** Opening THE INPUT block **
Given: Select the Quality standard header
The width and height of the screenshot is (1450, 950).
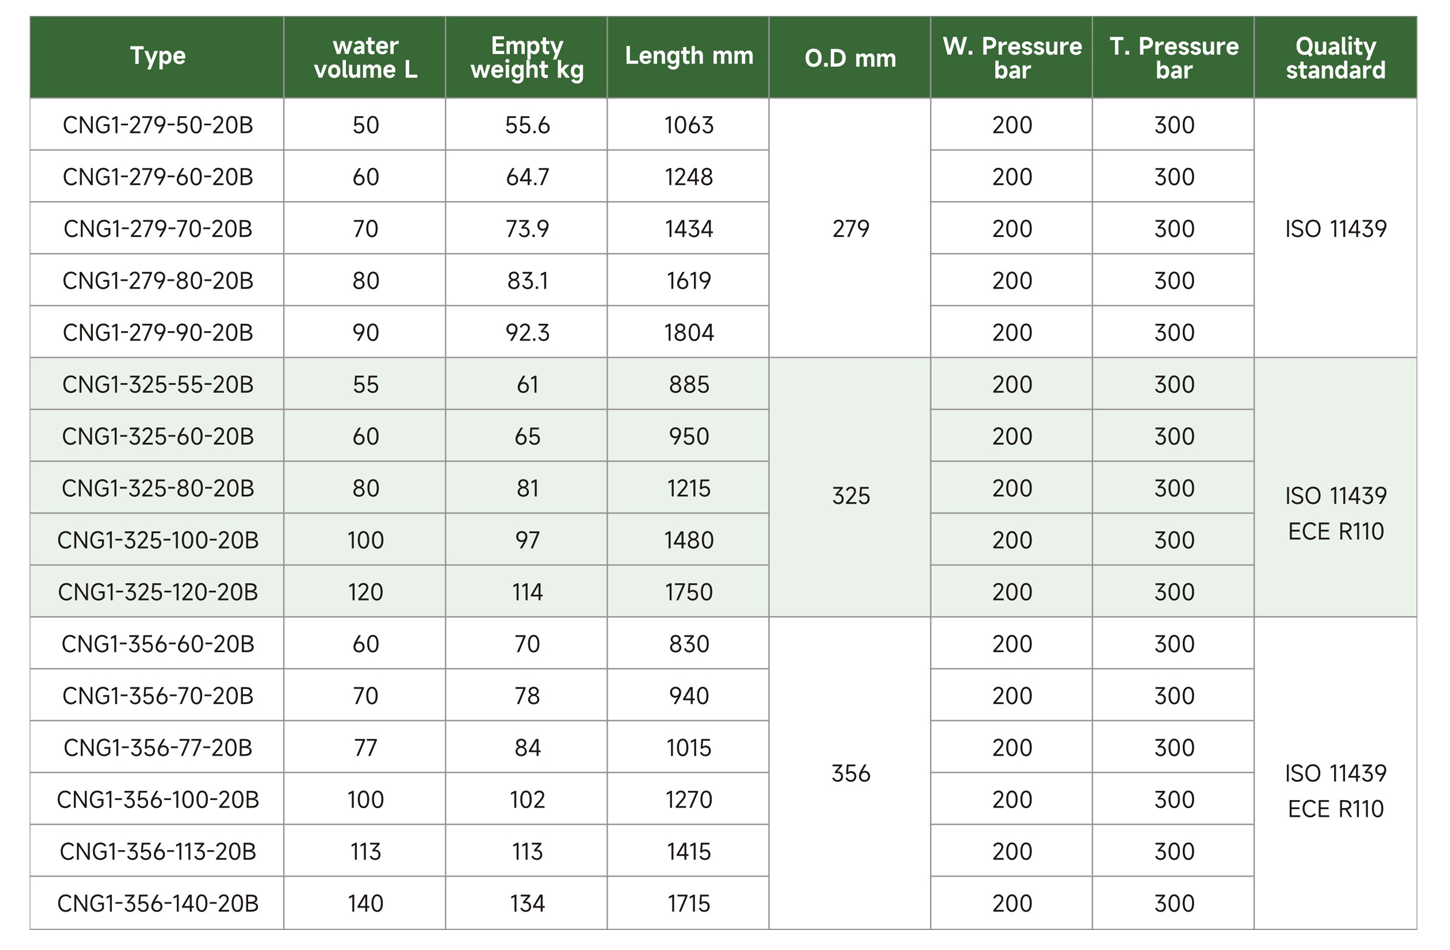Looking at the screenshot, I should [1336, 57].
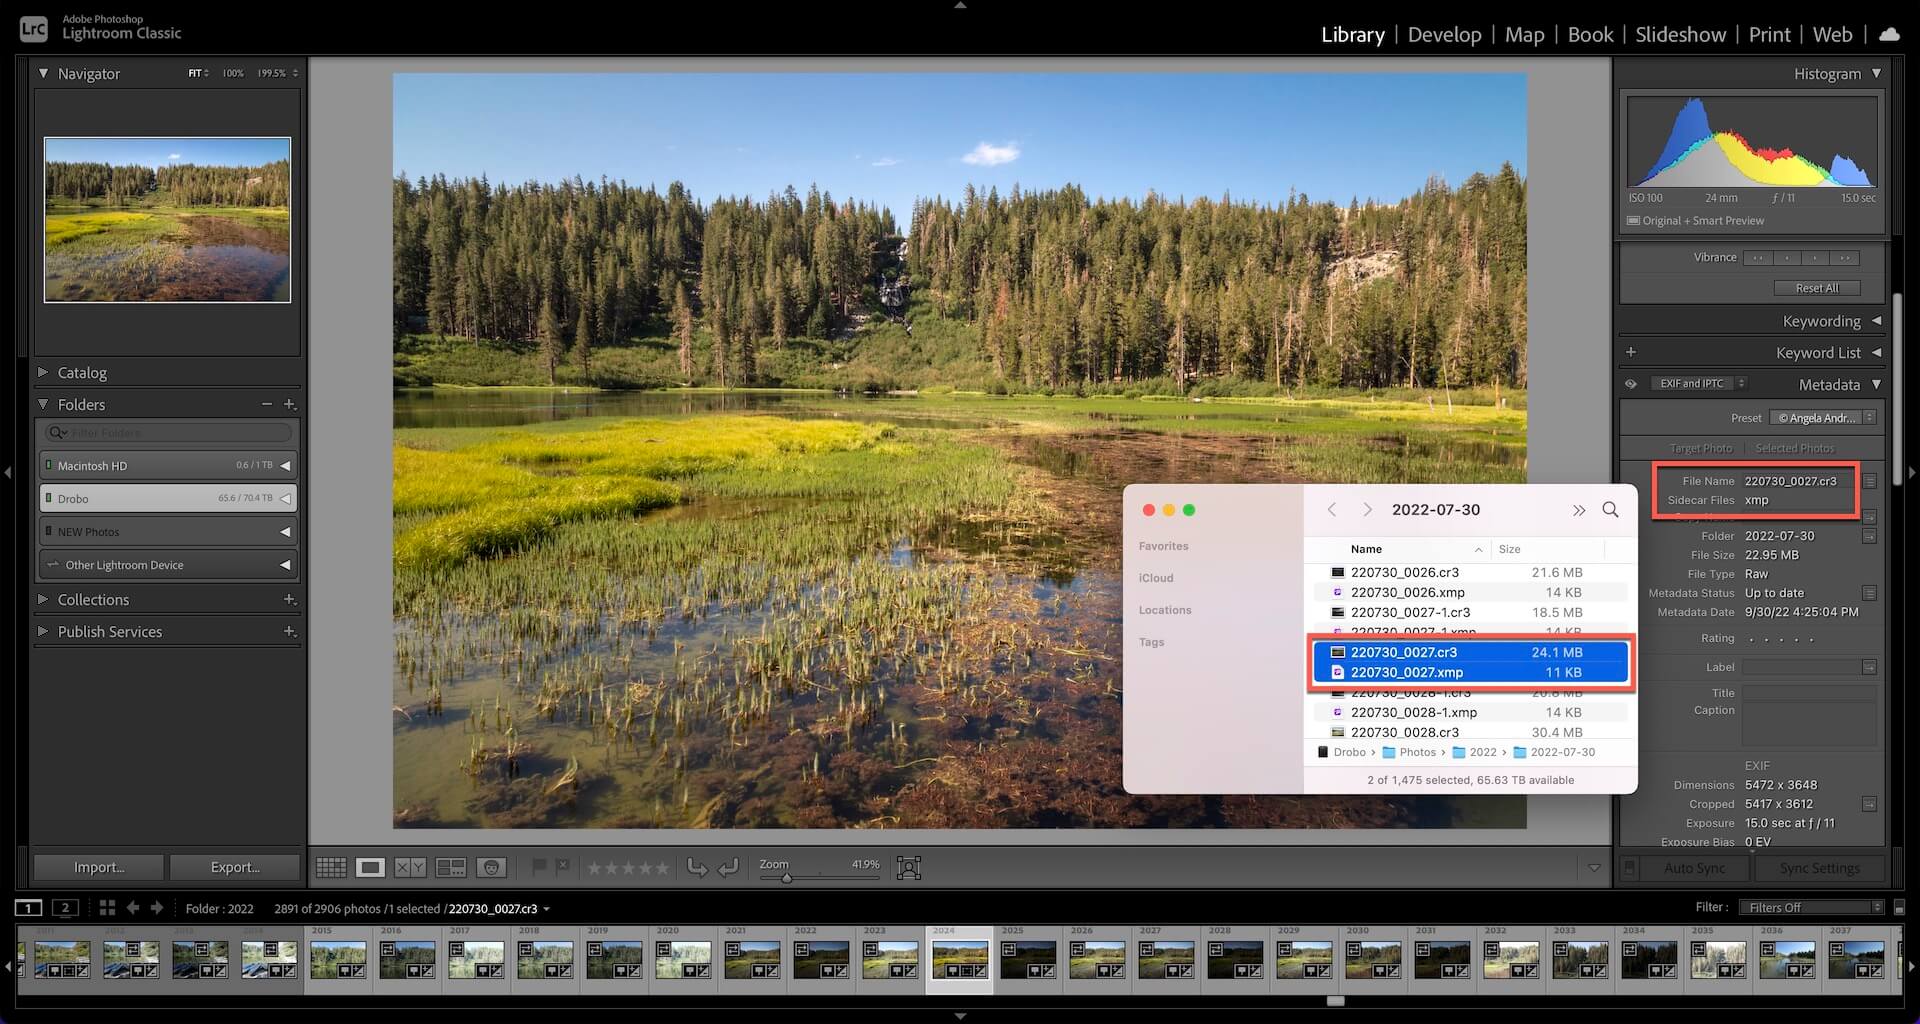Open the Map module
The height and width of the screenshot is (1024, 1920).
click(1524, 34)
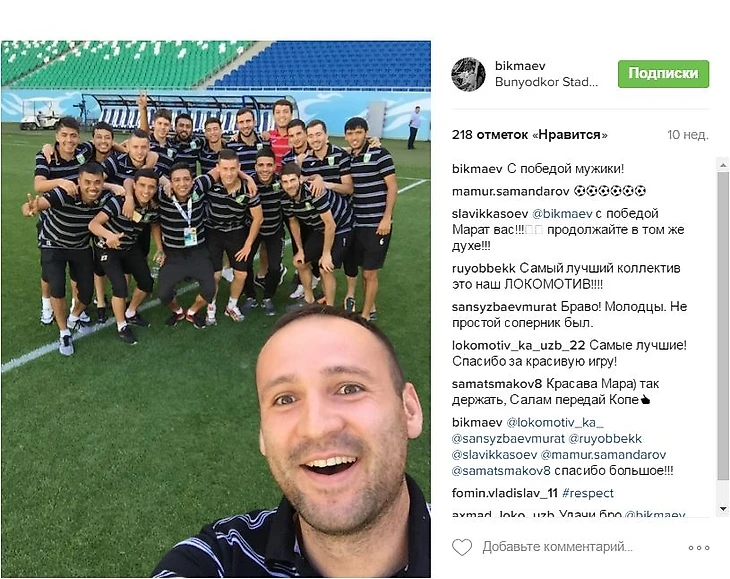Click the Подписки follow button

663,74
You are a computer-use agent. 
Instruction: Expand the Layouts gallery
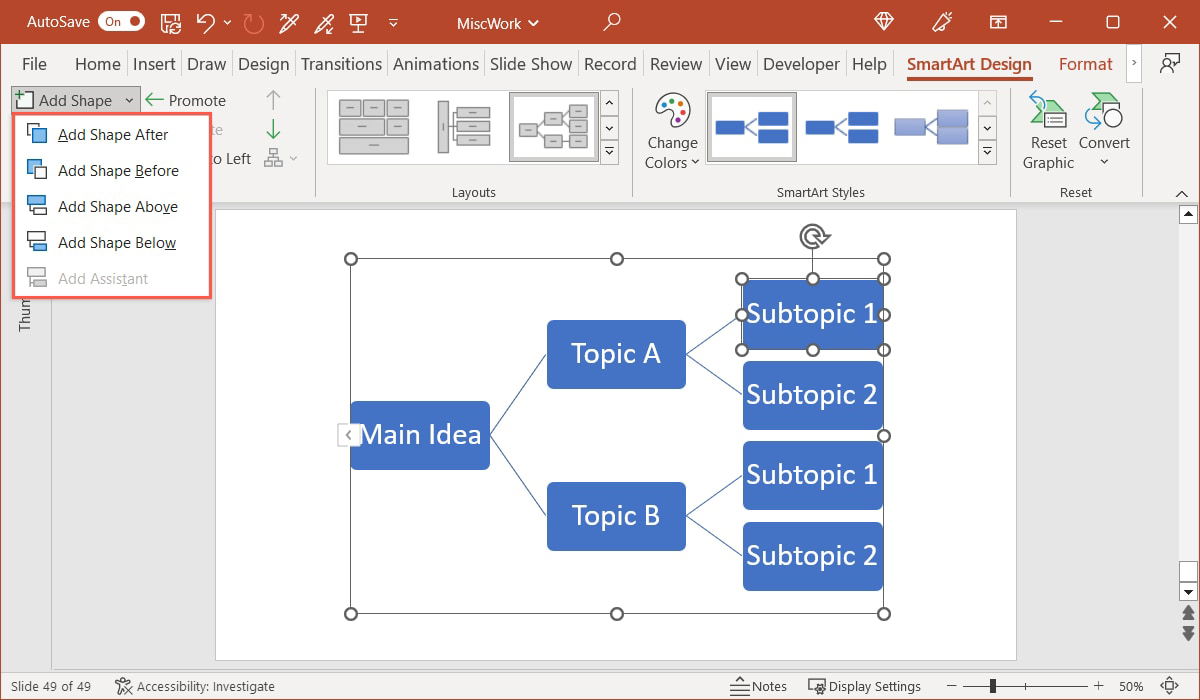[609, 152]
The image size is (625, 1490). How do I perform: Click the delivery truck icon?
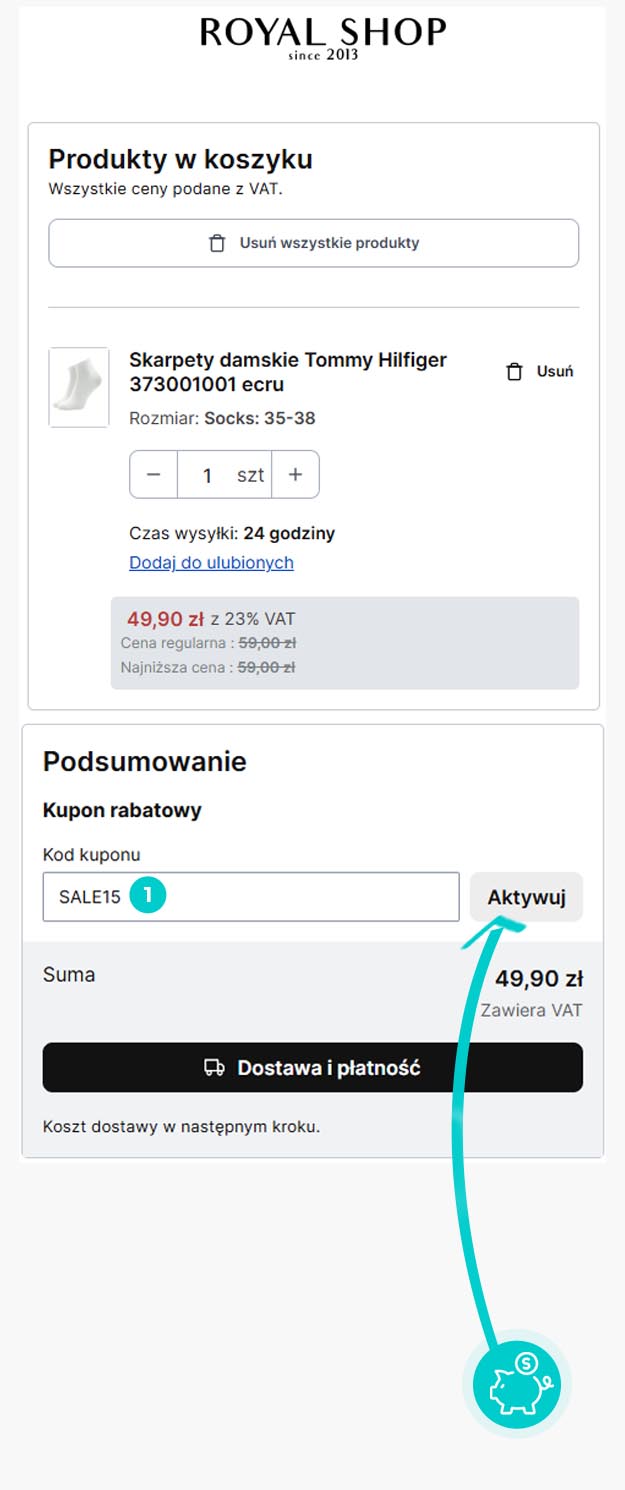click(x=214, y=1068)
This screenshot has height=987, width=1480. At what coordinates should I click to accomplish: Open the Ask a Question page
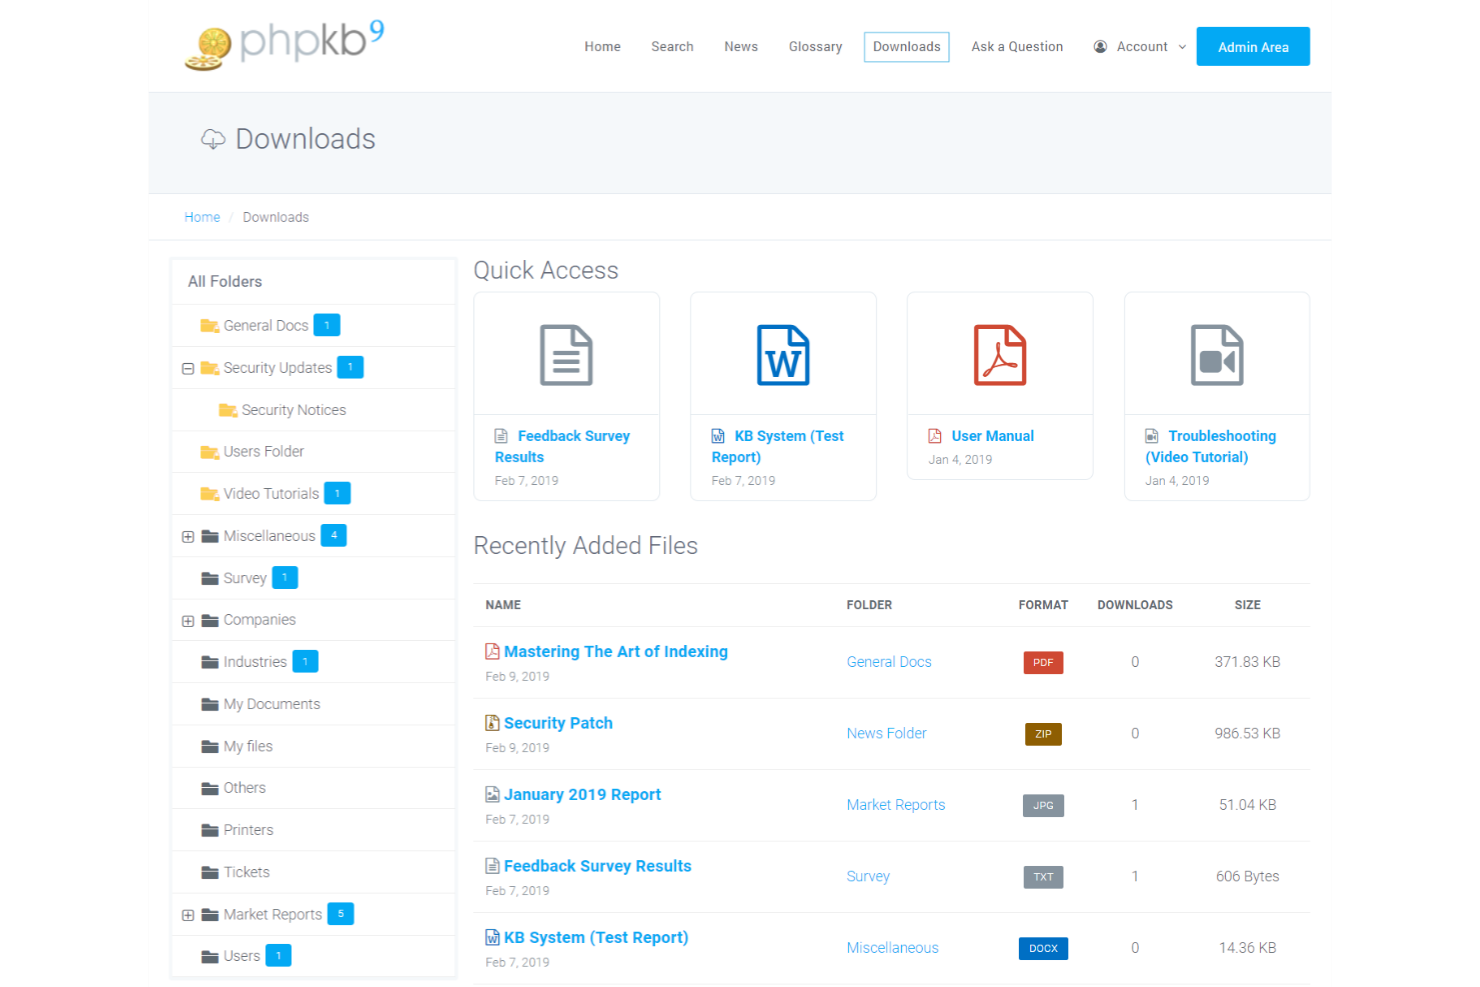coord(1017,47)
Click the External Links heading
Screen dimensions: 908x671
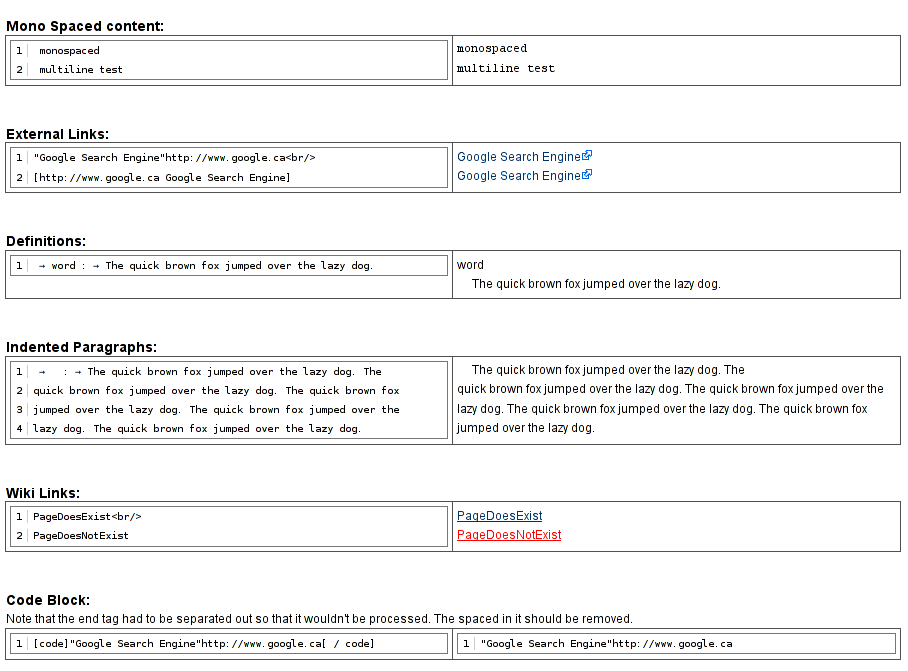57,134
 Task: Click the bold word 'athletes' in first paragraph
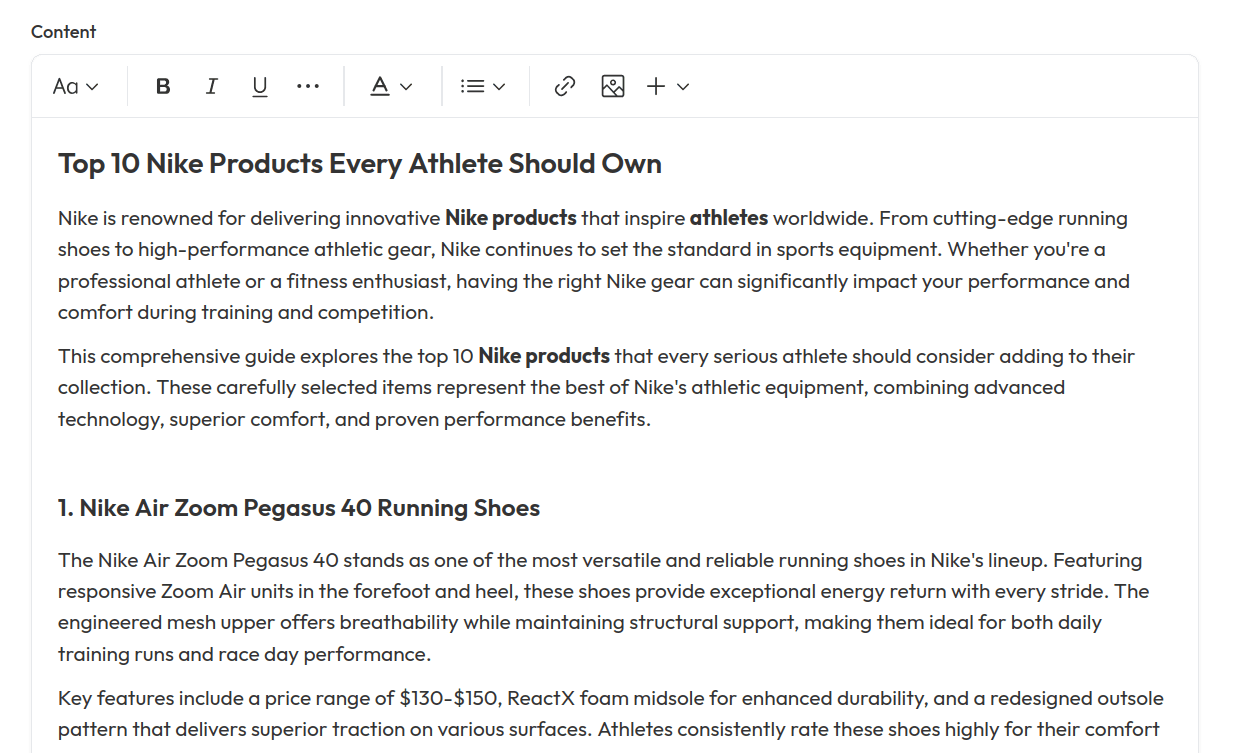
** Closing THE INPUT block **
**WORK REQUIRED:** The task requires the full listing to be given again verbatim, without its pictures.

**REPLY TO THE TASK:**
Given: Select the Quality standard header
The width and height of the screenshot is (1450, 950).
Looking at the screenshot, I should [1336, 57].
Open the Map module
The height and width of the screenshot is (1024, 1920).
click(1524, 34)
Click the Подписки follow button

663,74
You are a computer-use agent. 
Instruction: Expand the Layouts gallery
[609, 152]
The image size is (625, 1490). How do I perform: Click the delivery truck icon?
click(x=214, y=1068)
This screenshot has height=987, width=1480. At what coordinates should I click to accomplish: Open the Ask a Question page
coord(1017,47)
Click the External Links heading
Screen dimensions: 908x671
57,134
 Task: Click the bold word 'athletes' in first paragraph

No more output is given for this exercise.